Of course these options for carrying out vocational rehabilitation measures cannot be seen separately from certain parameters and conditions which vary from country to country. Furthermore, the actual decision on the location of the vocational rehabilitation activity also depends on the kind of work envisaged and the type of disability, as well as on the disabled person’s social environment and the natural support potential available within it.

Wherever vocational rehabilitation takes place, it remains the task of the rehabilitation support services to accompany this process, to discuss together with the disabled person the experiences gained and to further extend the individual rehabilitation plan, adapting it to new developments as necessary.

Employment Support Services

Whereas medical and vocational rehabilitation in many countries can count on the support of a more or less extensive system of institutional settings, a comparable infrastructure for the promotion of the integration of disabled people into employment does not as yet exist even in some highly industrialized countries. And although various countries do have a number of quite successful models, some of which have been in existence for a number of years, employment services in most countries, with the exception of certain approaches in Australia, the United States, New Zealand and Germany, still do not form an integral part of national policy for disabled persons.

While the placement of disabled people into employment is an obligatory part of general labour administration in many countries, in view of the growing number of unemployed these institutions are less and less in a position to fulfil their obligations to place disabled people in work. This is exacerbated in many cases by a lack of appropriately qualified staff capable of doing justice to the abilities and wishes of the disabled person as well as to the requirements of the world of work. The creation of employment support services is also a reaction to the increasing lack of success of the traditional “train and place” approach implicit in institutionalized vocational rehabilitation. In spite of elaborate and often successful medical and vocational rehabilitation measures, integration into employment without additional assistance is becoming increasingly difficult.

It is at this point that the requirement for specific employment support services expresses itself. Wherever such services have been installed, they have been met by enormous demand from disabled persons and their families. This kind of service is particularly necessary and successful at the institutional interfaces between schools, rehabilitation institutions, sheltered workshops and other facilities for disabled persons on the one hand and the workplace on the other. However, the existence of employment support services also reflects the experience that many disabled people also require support and accompaniment not just in the phase of placement in employment, but also during the adjustment phase in the workplace. A number of larger firms have their own, internal employee assistance service, responsible for the integration of newly employed disabled people and for maintaining the jobs of disabled workers already employed.

Tasks of Employment Support Services

The primary intervention focus of the employment support services is on the critical threshold of entry into working life.

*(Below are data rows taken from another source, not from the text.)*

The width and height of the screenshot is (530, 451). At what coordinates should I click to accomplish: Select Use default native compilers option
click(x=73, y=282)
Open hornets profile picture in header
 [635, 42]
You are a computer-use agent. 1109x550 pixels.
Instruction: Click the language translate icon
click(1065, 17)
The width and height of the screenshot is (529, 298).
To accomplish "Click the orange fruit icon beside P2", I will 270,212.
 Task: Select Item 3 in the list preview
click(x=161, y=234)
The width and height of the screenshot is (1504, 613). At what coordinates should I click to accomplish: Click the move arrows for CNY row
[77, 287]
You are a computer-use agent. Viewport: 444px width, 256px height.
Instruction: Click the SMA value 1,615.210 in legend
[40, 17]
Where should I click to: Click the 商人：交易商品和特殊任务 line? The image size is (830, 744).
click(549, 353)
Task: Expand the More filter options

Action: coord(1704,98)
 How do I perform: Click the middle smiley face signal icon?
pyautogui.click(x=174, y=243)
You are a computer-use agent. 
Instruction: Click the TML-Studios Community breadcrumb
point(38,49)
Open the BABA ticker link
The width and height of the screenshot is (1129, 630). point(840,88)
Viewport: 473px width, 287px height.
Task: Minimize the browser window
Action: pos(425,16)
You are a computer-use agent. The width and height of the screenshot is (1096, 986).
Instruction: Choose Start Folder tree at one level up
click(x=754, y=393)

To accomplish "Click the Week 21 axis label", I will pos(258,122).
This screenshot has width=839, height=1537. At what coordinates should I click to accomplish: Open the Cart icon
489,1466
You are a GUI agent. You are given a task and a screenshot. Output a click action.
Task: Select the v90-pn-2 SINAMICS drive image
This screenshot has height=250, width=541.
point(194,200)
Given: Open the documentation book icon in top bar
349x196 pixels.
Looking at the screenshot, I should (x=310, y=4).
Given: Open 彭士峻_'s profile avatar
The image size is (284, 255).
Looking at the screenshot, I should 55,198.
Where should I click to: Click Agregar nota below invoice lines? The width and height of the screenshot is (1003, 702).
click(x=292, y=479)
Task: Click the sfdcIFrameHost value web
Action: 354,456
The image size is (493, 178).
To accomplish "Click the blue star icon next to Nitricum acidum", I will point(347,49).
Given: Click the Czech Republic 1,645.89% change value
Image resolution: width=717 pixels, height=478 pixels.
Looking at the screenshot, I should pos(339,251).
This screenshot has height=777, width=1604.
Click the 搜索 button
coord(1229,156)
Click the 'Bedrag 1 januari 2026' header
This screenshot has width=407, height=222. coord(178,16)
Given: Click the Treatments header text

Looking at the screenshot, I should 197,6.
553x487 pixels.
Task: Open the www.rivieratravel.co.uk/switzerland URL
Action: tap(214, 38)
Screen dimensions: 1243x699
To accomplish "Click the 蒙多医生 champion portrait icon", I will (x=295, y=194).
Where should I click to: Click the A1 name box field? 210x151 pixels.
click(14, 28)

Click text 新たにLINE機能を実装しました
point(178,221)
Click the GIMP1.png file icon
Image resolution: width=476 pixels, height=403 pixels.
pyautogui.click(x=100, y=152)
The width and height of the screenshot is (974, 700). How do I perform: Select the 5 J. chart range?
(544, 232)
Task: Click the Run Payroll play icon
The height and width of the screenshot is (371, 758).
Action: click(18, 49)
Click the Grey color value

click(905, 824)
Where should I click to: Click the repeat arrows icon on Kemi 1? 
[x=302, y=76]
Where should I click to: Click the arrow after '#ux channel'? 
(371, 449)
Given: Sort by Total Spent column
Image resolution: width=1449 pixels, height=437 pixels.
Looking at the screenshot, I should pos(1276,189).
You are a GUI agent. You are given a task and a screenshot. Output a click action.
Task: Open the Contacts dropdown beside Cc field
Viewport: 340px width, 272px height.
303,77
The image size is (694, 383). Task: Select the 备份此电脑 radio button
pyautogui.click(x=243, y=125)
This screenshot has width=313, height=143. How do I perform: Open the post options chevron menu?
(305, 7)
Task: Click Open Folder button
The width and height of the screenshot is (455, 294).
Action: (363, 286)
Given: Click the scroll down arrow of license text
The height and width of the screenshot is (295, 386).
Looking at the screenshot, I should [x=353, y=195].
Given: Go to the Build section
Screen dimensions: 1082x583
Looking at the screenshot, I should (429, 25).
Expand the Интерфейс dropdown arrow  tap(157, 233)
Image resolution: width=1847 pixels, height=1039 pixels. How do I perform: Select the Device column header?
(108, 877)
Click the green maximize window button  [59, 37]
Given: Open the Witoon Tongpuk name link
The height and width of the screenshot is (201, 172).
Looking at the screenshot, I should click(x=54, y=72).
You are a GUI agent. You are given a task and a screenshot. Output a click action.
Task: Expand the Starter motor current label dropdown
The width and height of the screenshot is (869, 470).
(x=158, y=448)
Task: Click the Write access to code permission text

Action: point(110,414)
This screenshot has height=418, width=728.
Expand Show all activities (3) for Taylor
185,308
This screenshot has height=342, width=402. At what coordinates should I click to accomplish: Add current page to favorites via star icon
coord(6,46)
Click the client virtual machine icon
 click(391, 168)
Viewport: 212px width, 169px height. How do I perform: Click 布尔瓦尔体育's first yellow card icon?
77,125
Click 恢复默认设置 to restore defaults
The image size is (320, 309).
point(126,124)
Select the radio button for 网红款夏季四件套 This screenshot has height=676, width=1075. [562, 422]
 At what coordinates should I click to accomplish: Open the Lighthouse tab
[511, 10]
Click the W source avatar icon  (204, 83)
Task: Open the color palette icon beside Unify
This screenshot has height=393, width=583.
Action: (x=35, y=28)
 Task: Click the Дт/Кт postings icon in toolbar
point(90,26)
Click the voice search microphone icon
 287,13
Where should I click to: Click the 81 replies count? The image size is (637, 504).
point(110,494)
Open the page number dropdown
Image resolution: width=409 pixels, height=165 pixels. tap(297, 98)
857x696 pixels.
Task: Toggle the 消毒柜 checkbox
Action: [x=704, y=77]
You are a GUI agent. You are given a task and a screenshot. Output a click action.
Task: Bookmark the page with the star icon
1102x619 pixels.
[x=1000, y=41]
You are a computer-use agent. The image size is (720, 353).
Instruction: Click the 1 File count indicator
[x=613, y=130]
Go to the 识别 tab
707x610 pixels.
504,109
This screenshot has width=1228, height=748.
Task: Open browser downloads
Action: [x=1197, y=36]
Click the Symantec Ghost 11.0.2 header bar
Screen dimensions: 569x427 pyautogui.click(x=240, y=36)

Generally speaking, their task consists of creating links between the disabled person and the firm in question, that is, with the direct superior and future colleagues in the workplace.

Employment support services must on the one hand provide support for the disabled person in finding work. This takes place by means of self-confidence and (video supported) job interview training and assistance in the writing of letters of application, but also and primarily in placement in on-the-job practical training. All experiences have shown that such practical on-the-job training forms the most important bridge into the firm. Where necessary the services accompany the disabled person to job interviews, providing assistance with official paperwork and in the initial adjustment phase in the workplace. Lack of capacity means that most employment support services are unable to provide support beyond the confines of the workplace. However, in theory such support is also undesirable. To the extent that further assistance in the private sphere, whether psychological, medical or life-skills related in nature, is also required, it is usually provided by referral to the appropriately qualified facilities and institutions.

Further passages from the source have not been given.